◆ **GOAL OF THE EXERCISE**
Reproduce word for word the data beginning with the line that contains "is (711, 1280)." and ending with the line that contains "class-declaration: public class DOMSource extends Object im… is", both lines included. Omit the pictures from your answer.
===== EXERCISE DATA
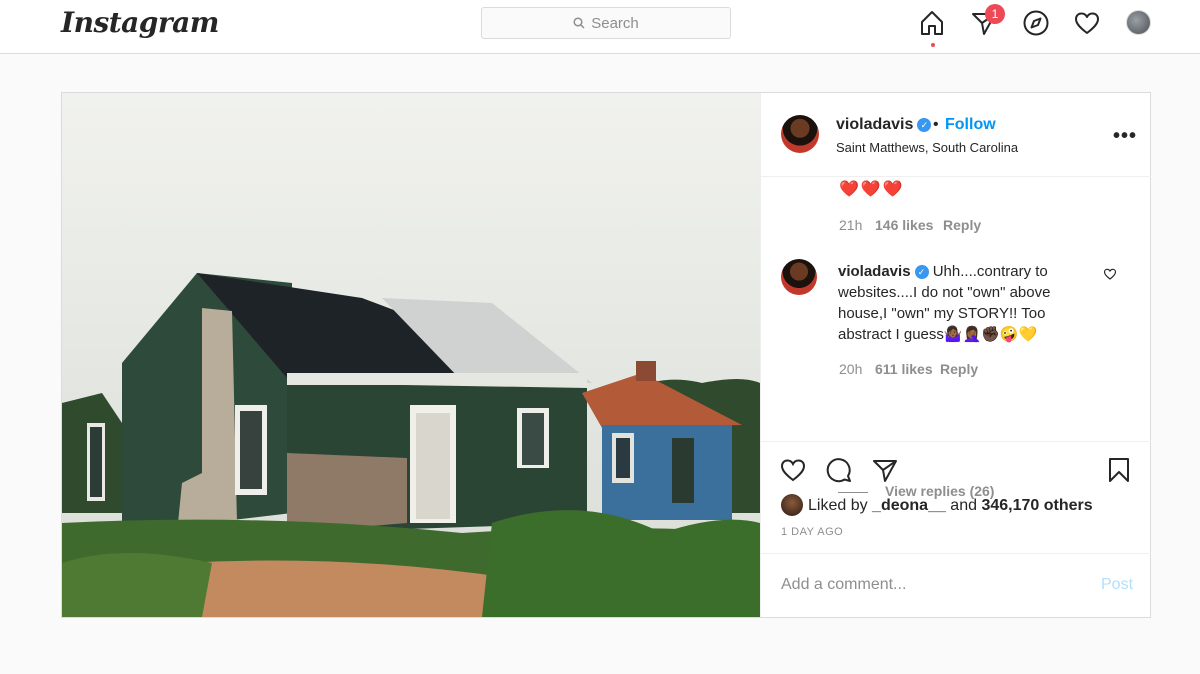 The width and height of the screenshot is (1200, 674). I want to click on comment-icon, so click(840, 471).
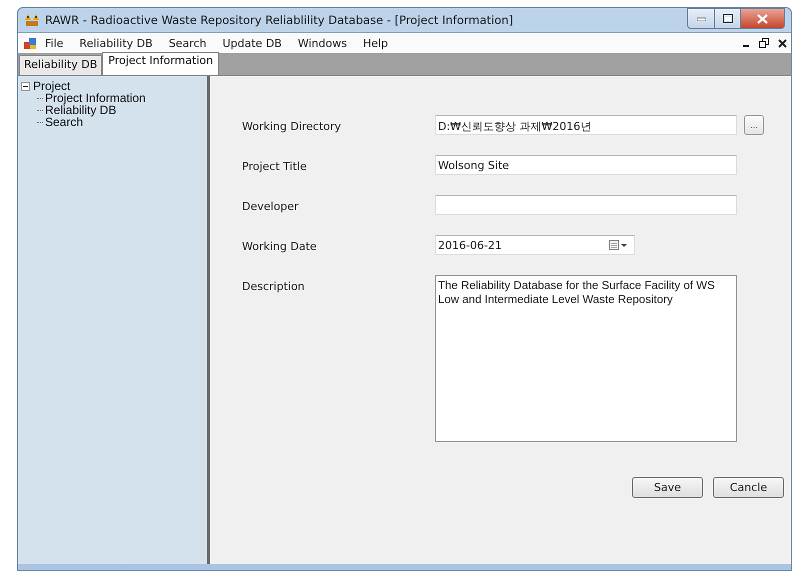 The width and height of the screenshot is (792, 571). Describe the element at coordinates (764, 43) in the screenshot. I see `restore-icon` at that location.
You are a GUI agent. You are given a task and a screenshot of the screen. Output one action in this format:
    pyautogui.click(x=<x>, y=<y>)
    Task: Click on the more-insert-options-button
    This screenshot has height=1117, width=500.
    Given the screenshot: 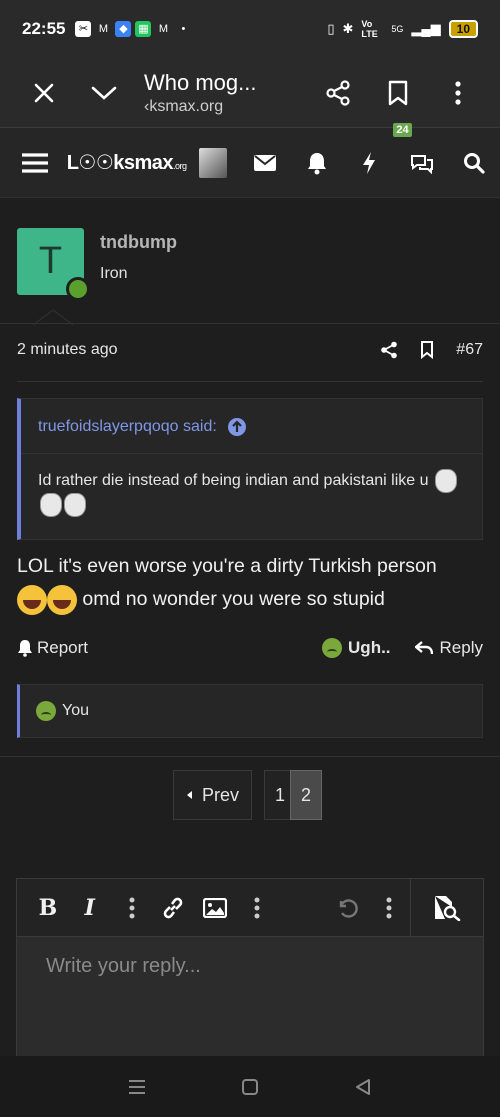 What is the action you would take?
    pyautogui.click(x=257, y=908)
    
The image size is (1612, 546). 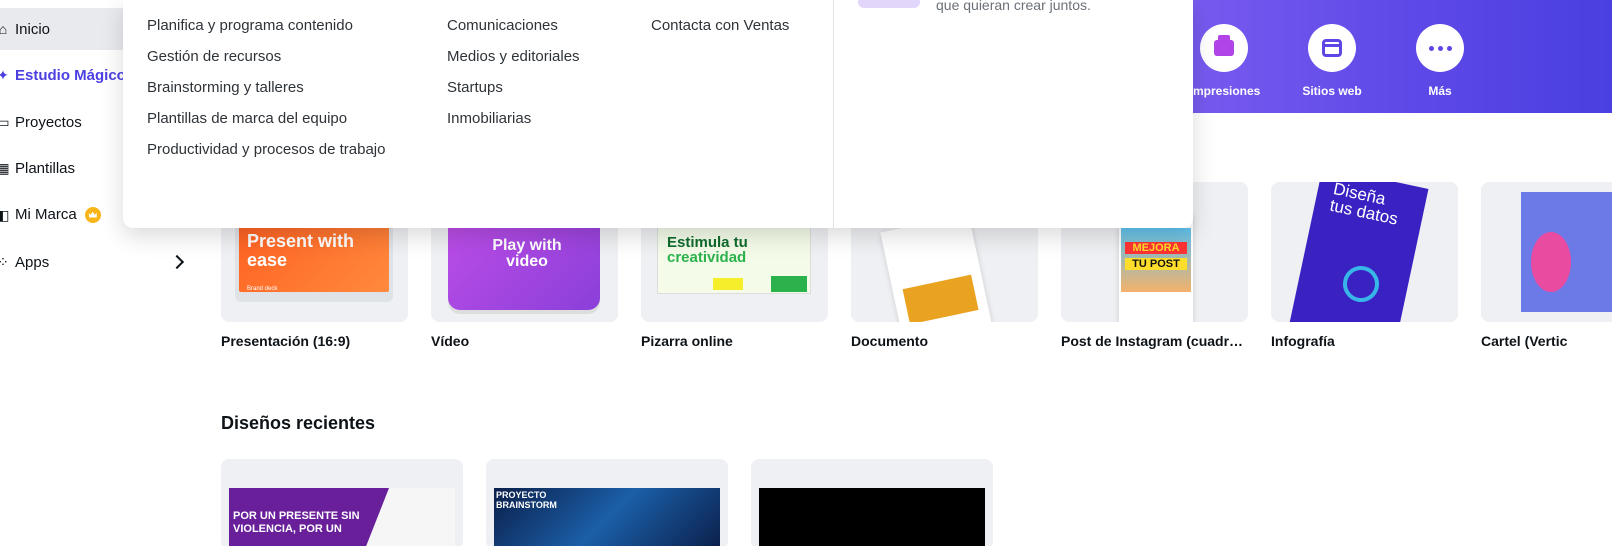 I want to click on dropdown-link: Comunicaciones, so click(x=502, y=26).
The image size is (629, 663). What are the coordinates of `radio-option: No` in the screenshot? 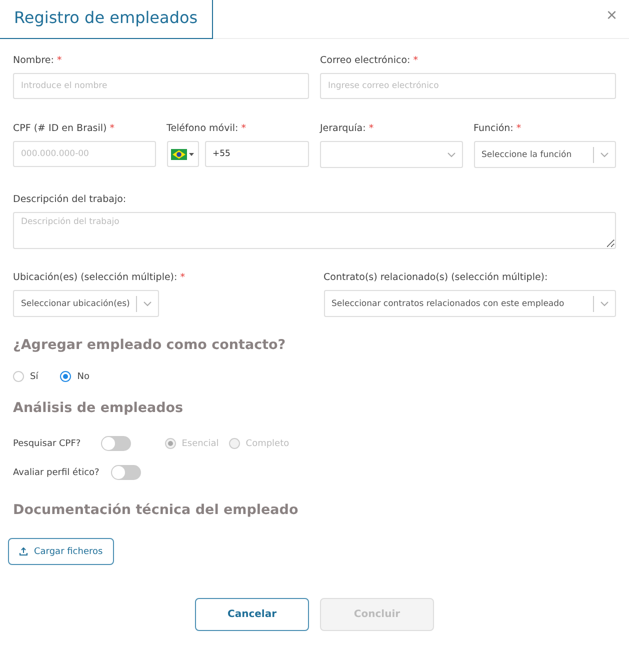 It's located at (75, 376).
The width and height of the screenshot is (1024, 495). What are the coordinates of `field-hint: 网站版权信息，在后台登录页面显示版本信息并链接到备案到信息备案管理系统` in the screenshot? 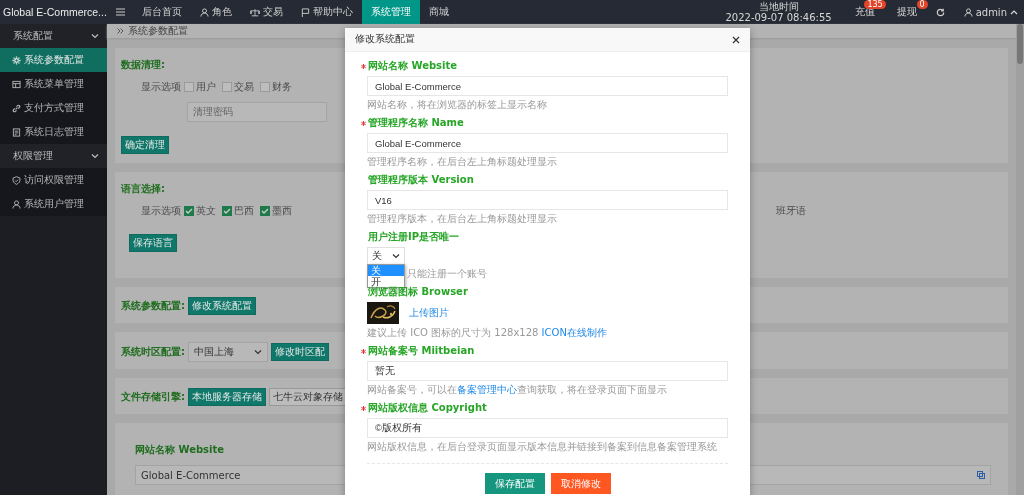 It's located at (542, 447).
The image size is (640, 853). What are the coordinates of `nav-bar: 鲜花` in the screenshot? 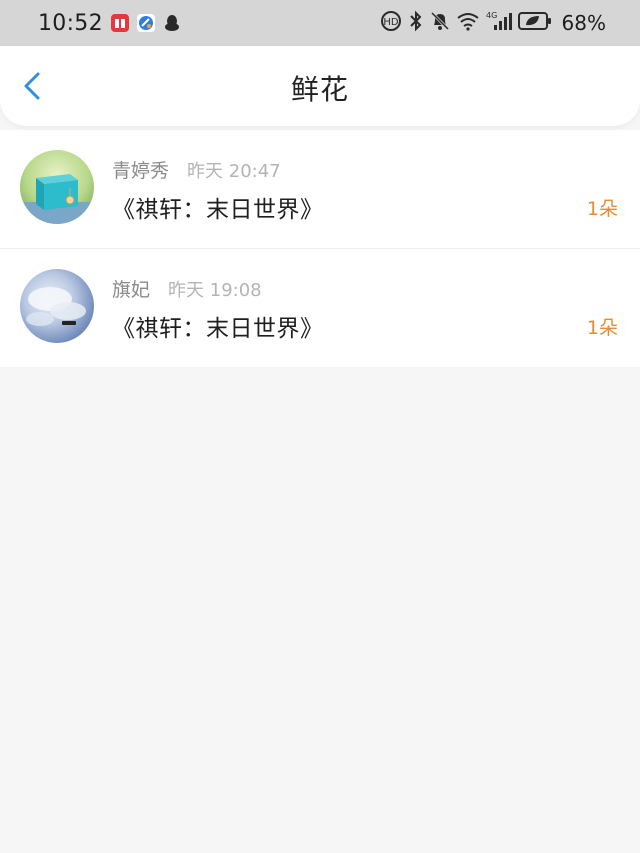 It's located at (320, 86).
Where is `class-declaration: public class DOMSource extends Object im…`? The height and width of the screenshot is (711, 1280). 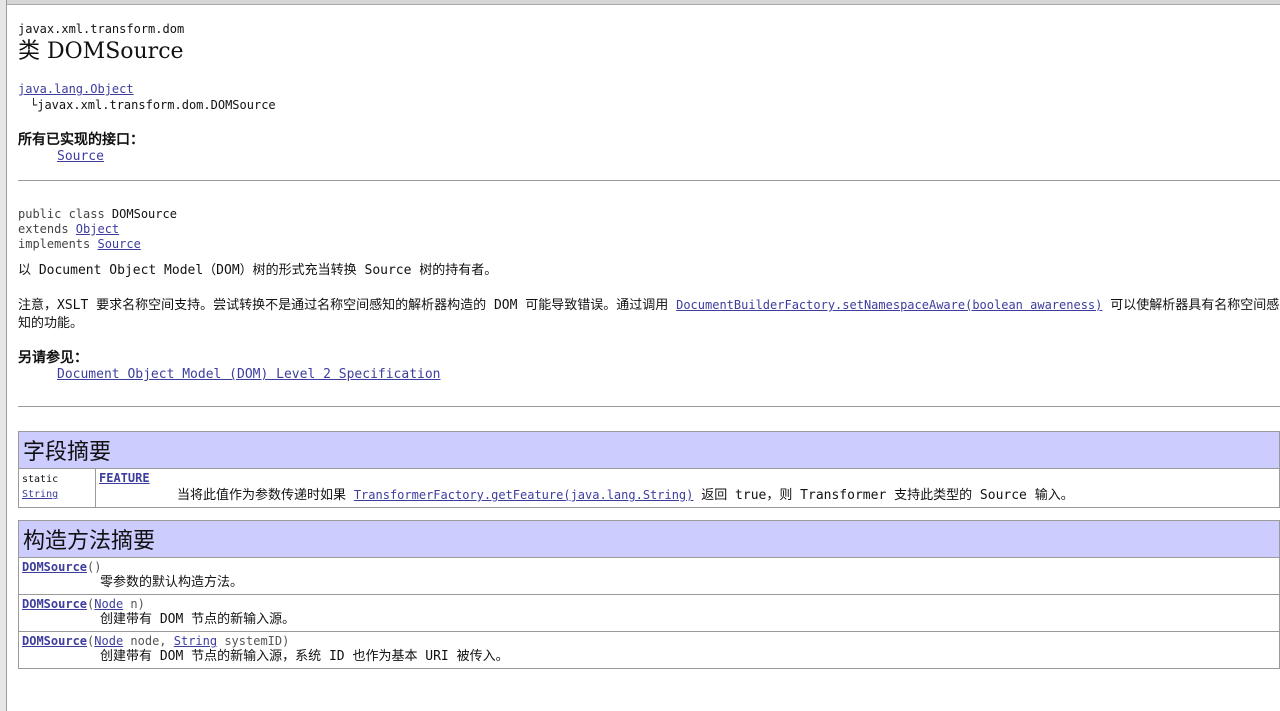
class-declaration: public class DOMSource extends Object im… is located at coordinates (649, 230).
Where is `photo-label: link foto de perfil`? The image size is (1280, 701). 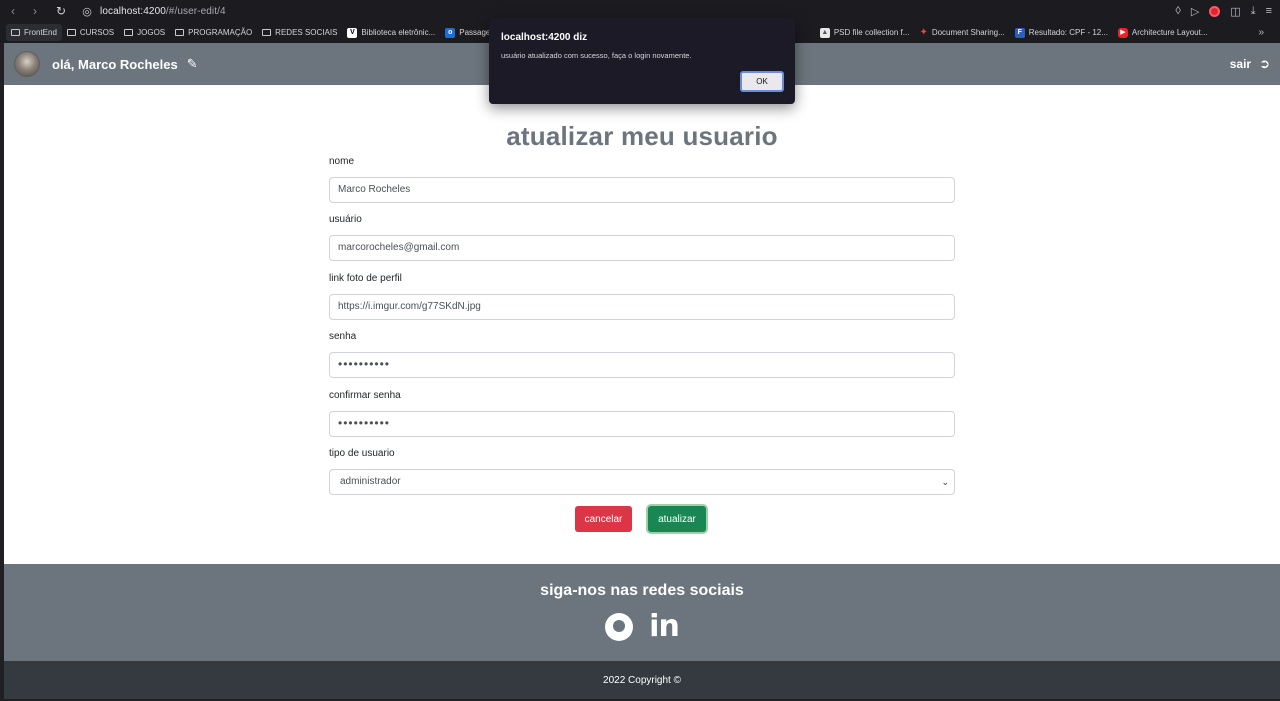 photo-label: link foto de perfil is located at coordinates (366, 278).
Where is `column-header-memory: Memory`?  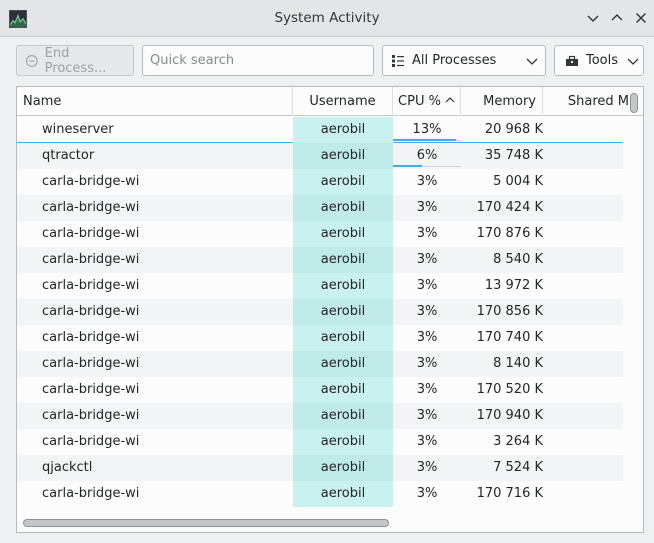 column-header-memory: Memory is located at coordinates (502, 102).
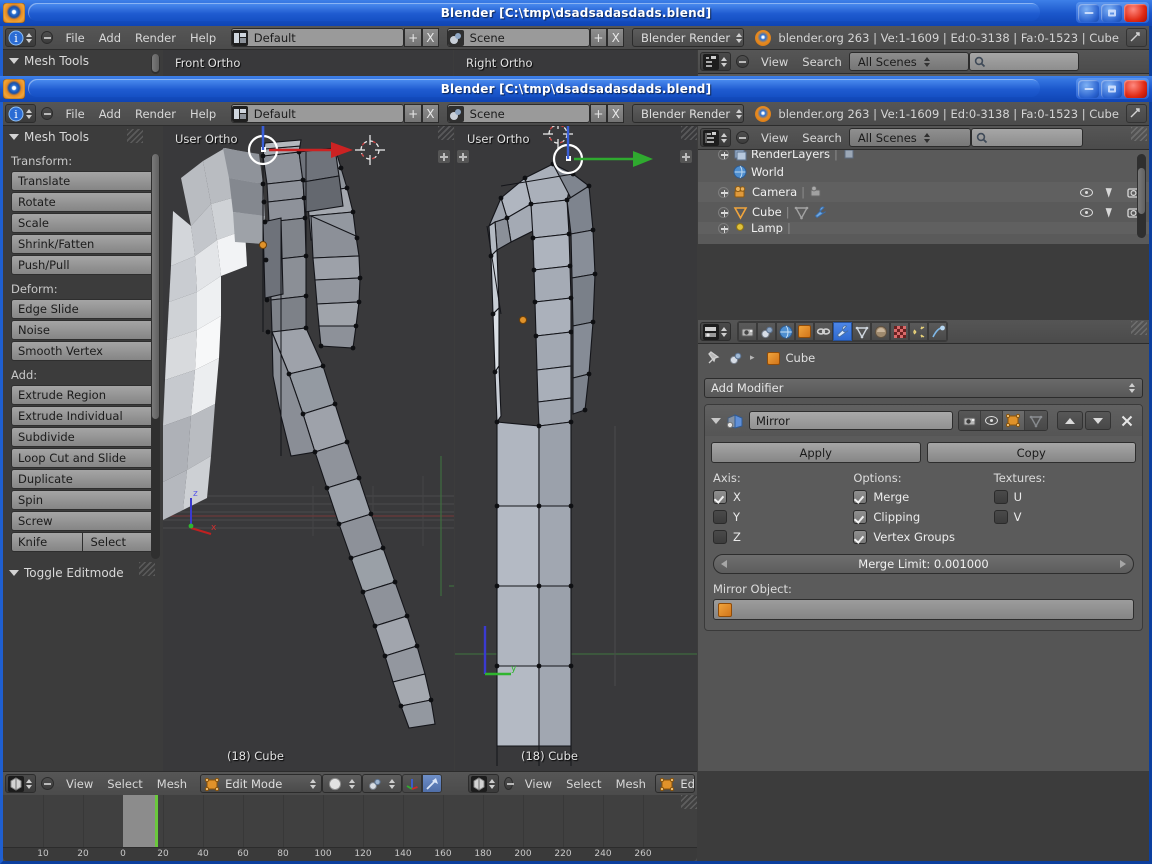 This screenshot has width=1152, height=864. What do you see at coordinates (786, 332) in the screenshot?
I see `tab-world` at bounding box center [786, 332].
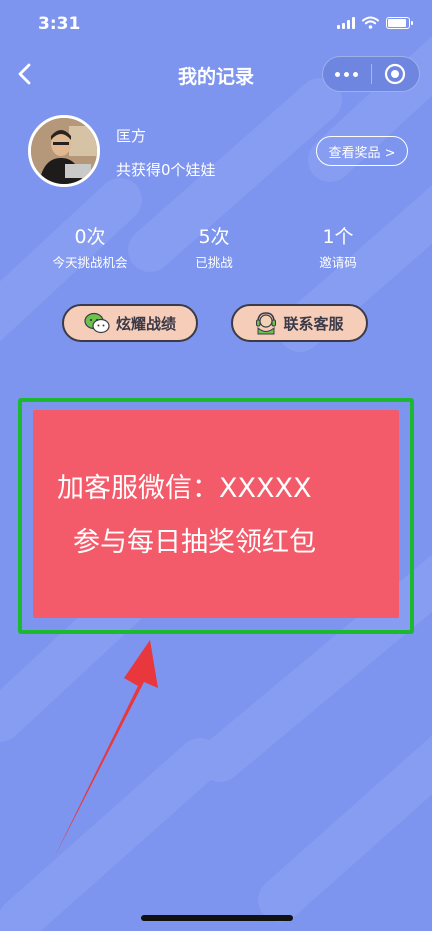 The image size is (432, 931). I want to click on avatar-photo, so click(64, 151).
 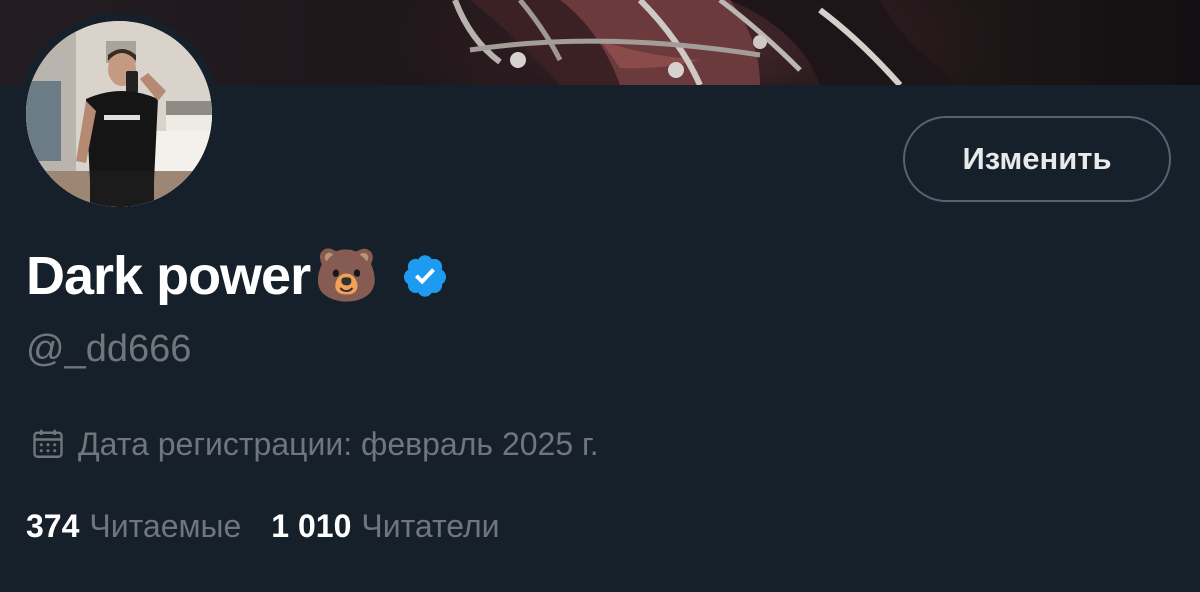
==========
◆ **YOUR SOLUTION**
Where is `class-declaration: public class DOMSource extends Object im…`? The height and width of the screenshot is (711, 1280). 
class-declaration: public class DOMSource extends Object im… is located at coordinates (649, 230).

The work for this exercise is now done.